Dado que
nuestra sociedad de filisteos envalentonados desecha la búsqueda de la verdad con
gestos de hiena condescendiente, como si se tratase de una pretensión intolerante
e intolerable, pero todavía legal, se entrega con exasperación bélica a tener
siempre razón. Gritos, aspavientos, sonrisas o sofismas no son ya efectos
retóricos para la puesta en escena de una discusión sobre puntos de vista
contradictorios. Son de hecho las pruebas que (in)validan cualquier argumento. Es
necesario que las posturas sean irreductibles y, si son radicalmente inconciliables,
mejor.
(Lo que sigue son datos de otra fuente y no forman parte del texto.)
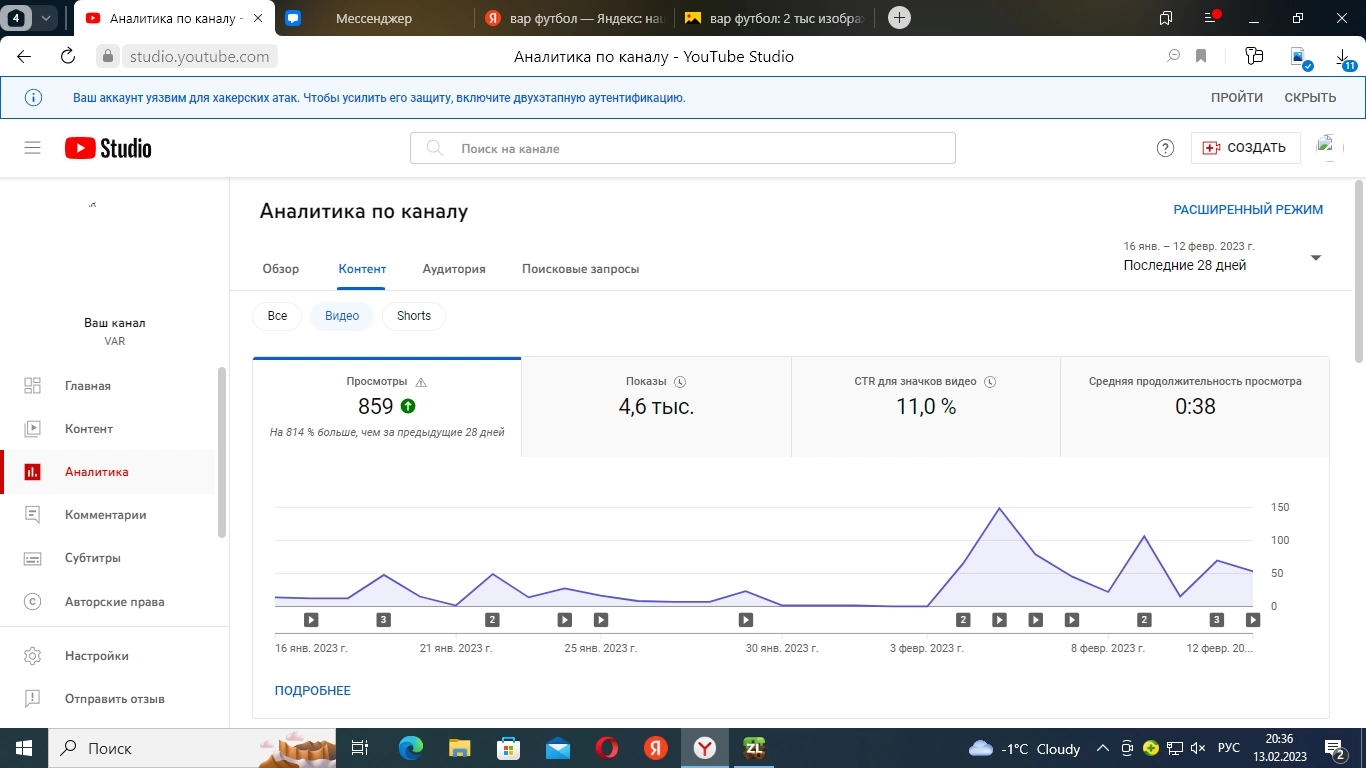Image resolution: width=1366 pixels, height=768 pixels.
Task: Select the Видео filter chip
Action: [x=342, y=316]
Se podrá así demostrar la disponibilidad a no parar de hablar hasta
agotar la paciencia del contrincante. Se llama a esta técnica diálogo. Como la capacidad de
resistencia suele estimularse por medios artificiales -porque la naturaleza es
una mera construcción tan artificial como el artificio al cuadrado de nuestra conciencia-,
el acuerdo razonable suele ser una
tregua que difiera inacabablemente el comienzo de nuevas escaramuzas en forma
de interpretaciones. No es extraño que a los populismos y otros milenarismos les
repugne el pasteleo de los pactos. ¿A qué compromete jurar? ¿Qué certeza asegura
la promesa? Como dijo Goethe, en el principio era la acción. Destronada y
esclavizada, la palabra satisface sus orgías.